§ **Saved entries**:
=== Begin Enclosure ===
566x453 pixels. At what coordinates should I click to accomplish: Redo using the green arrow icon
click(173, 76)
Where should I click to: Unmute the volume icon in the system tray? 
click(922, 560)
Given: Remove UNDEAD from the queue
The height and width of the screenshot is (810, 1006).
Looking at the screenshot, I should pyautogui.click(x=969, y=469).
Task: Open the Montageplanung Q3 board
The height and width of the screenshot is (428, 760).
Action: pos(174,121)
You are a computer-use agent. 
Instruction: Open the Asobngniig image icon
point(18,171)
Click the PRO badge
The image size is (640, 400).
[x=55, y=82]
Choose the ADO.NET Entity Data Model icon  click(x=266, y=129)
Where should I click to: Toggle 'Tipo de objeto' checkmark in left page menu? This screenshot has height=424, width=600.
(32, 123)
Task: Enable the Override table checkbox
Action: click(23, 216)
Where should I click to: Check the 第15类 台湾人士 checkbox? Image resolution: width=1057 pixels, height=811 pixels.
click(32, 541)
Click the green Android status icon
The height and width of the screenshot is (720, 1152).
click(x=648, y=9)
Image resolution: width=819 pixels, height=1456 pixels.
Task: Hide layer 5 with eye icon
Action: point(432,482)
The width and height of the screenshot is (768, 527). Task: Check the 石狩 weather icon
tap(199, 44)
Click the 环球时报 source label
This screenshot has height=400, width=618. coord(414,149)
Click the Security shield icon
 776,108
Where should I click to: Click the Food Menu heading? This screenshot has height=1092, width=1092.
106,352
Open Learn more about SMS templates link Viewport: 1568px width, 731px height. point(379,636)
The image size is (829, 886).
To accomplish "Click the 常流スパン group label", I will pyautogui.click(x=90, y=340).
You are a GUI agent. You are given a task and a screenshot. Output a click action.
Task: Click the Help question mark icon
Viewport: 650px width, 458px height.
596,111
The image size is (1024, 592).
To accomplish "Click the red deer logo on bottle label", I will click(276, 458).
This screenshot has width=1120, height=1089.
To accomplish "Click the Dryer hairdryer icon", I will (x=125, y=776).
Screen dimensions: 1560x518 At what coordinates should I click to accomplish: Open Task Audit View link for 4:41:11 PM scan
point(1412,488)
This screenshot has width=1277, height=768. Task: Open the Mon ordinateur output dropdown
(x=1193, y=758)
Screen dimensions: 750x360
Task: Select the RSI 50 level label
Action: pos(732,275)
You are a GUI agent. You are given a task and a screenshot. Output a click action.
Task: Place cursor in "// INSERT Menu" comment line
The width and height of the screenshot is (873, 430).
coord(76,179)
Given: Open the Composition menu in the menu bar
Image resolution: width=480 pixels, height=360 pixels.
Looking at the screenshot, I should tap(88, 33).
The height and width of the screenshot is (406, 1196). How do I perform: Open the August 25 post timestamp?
=== End Enclosure ===
§ **Required work**:
In the lines above, find the word "will" and copy every line it occurs in.

§ **Reply to the exercise**:
To accomplish "Click the 常流スパン group label", I will pyautogui.click(x=90, y=340).
To accomplish "Click the red deer logo on bottle label", I will click(276, 458).
To accomplish "Click the Dryer hairdryer icon", I will (x=125, y=776).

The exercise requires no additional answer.